• **Extracted material**:
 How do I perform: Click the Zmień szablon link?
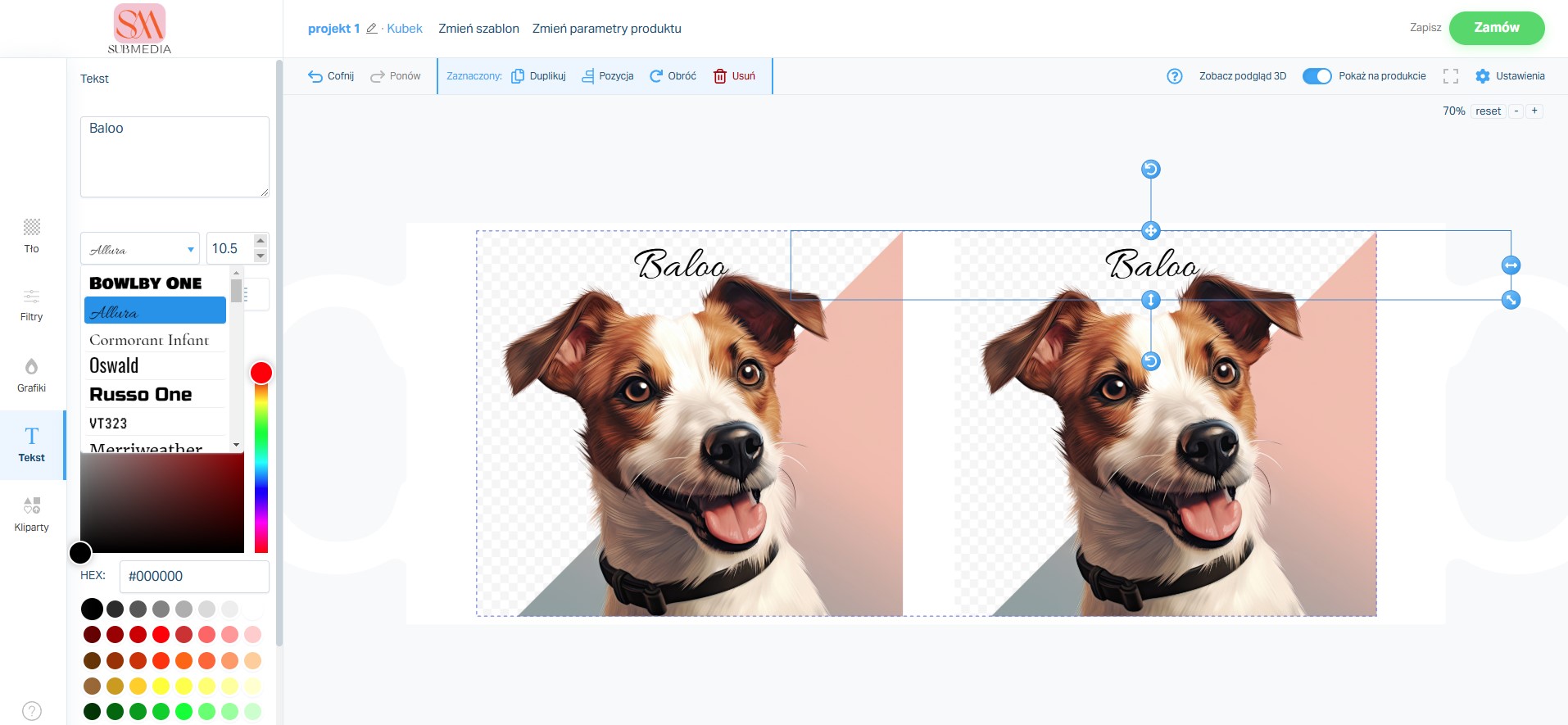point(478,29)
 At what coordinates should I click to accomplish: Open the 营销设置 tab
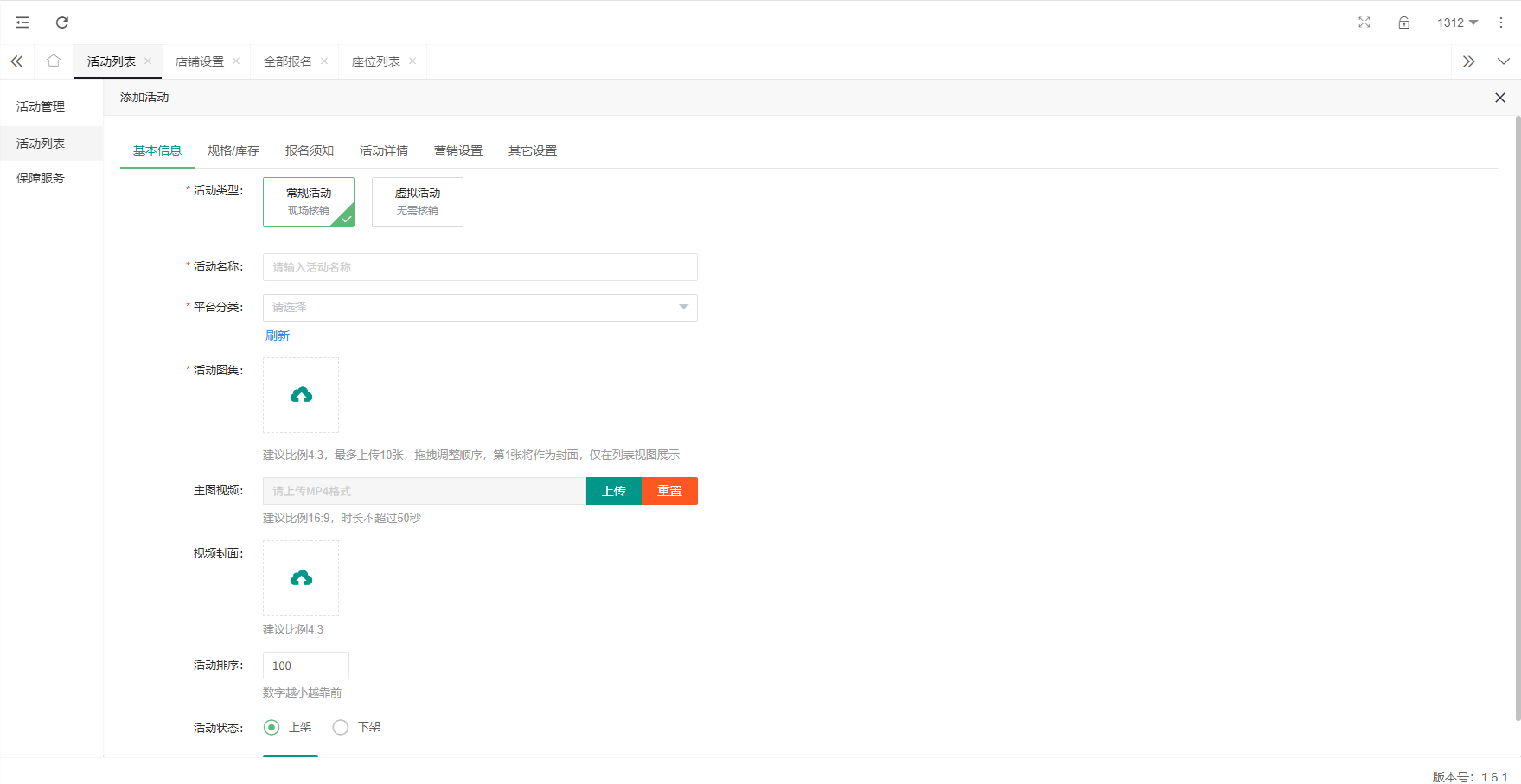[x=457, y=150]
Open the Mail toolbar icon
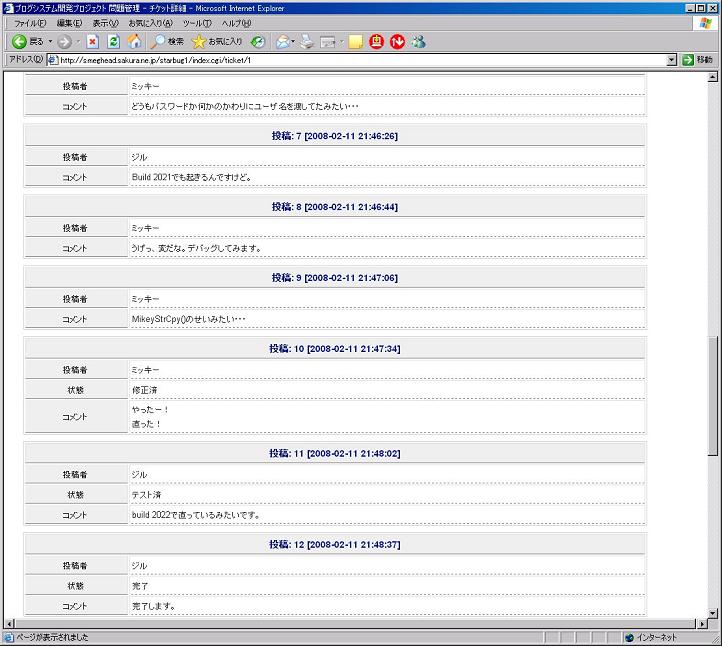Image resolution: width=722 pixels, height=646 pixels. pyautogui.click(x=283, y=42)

• **Task**: Transcribe the records above exactly as they appear, leaving out any pictures.

• **Response box**:
 How do I perform: Click the Zmień szablon link?
point(478,29)
 At what coordinates should I click to accomplish: Open the 营销设置 tab
[x=457, y=150]
Open the Mail toolbar icon
Image resolution: width=722 pixels, height=646 pixels. pyautogui.click(x=283, y=42)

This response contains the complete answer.